The use of digital health in clinical research has recently raised significant questions for both industry and other stakeholders. For example, an April 28 article in the Journal of Law, Medicine & Ethics investigated the use of digital technologies such smartphones, tablets, or other devices in “recruitment, enrollment, data gathering and analysis, and dissemination of research findings.” Overall, researchers found that digital health technologies are loosely regulated at best, potentially endangering patient privacy.
However, the proposal does not specifically mention software as a medical device (SAMD), including artificial intelligence and machine learning—a potential omission.
Under the concept paper, HHS would be required to “implement a national testing, data sharing infrastructure, vaccine, therapeutic, and medical supply readiness strategy to mitigate current and future pandemics.” These policy provisions are intended to plug the holes in interoperability, distribution of health care products, domestic supplies of medical products that have been highlighted by the COVID-19 pandemic.
As AgencyIQ has previously explained, the ability of surveillance systems to share data has been a significant barrier to correct and comprehensive data generation during the outbreak.

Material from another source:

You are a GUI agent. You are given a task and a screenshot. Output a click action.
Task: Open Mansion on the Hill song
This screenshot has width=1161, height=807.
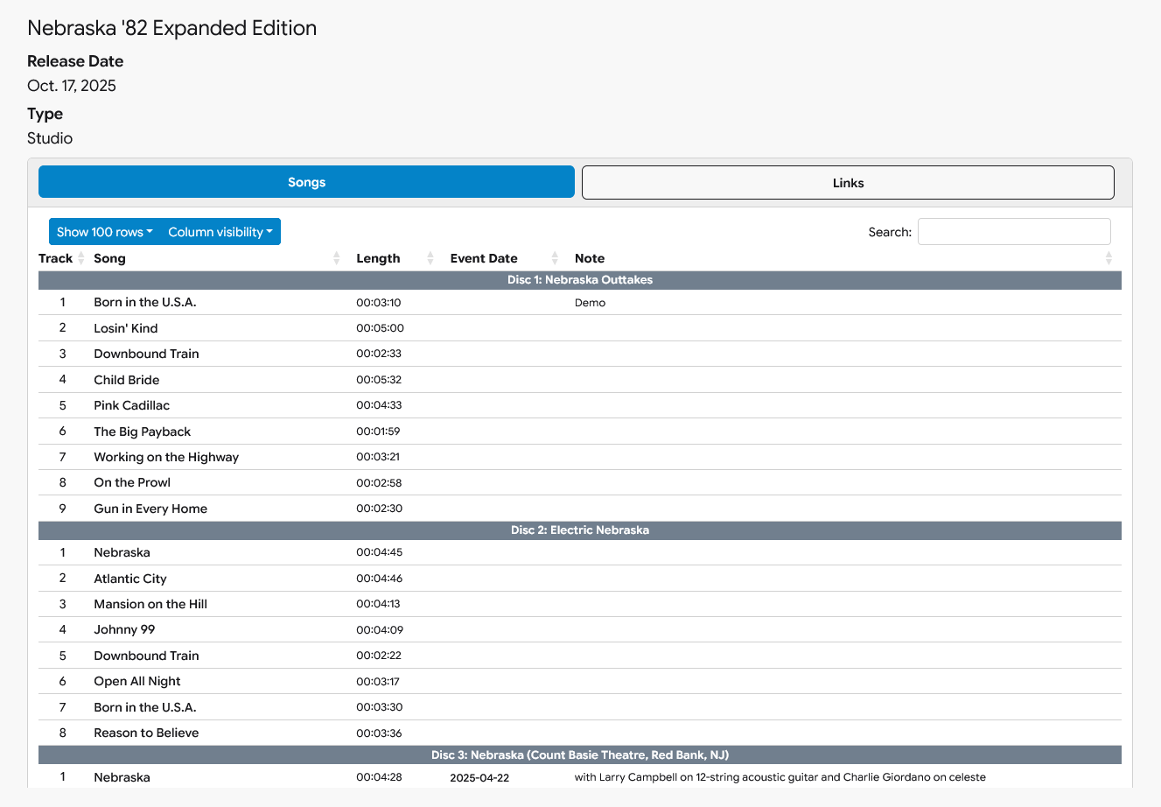click(x=150, y=604)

The plan also calls for the modernization and expansion of domestic drug manufacturing—specifically through the use of continuous manufacturing. Drug shortages have been a significant concern for lawmakers, and increased domestic production would likely increase the assured supply of drug products in the case of an emergency. However, continuous manufacturing technologies typically increase the price-per-unit of a product relative to batch manufacturing methods, and it’s unclear to what extent industry will adopt such technologies even if provided incentives to do so.
Clinical Trials: Increased participation and new designs
The proposal would require the FDA to update Congress on its progress on the action items identified under its clinical trial diversity report, as required the FDA Safety and Innovation Act (FDASIA).
Additionally, the policy would reduce financial barriers to participation in clinical trials for individuals covered under Medicare and Medicaid. “This policy would ensure that Medicaid covers the routine care costs of clinical trial participation for enrollees with life-threatening conditions,” the paper states. Decreasing financial barriers for certain populations could help increase the number of individuals willing or able to participate in clinical trials to new demographics—and therefore support label expansion.
The lawmakers also propose to authorize funds for the FDA to provide grants “in the area of innovative clinical trial designs,” such as adaptive clinical trials or other novel designs. It would also help fund patient experience data and the incorporation of RWE and RWD, as well as digital health tools. The paper states that RWE/RWD “should be prioritized” for this funding.
The pivot of the 21st CC 2.0 legislation to include COVID-19-related policies could indicate that the legislation will posit itself as the vehicle for life sciences industry pandemic-related reforms. With growing interest in Congress to address the gaps in the health care coverage and innovation regulator frameworks that have been highlighted in response to the virus, this could lend traction to the bill and accelerate its potential passage.
The original 21st Century Cures legislation heralded as a bipartisan achievement, which could prove helpful in Congress.
The significant policies included in the document around RWE and RWD indicate that this is still an area of priority for Congress. However, without mechanisms to require the use of RWE, the new bill will run into the same regulatory issue: The FDA can be given a tool, but only it can decide how and when to make use of it.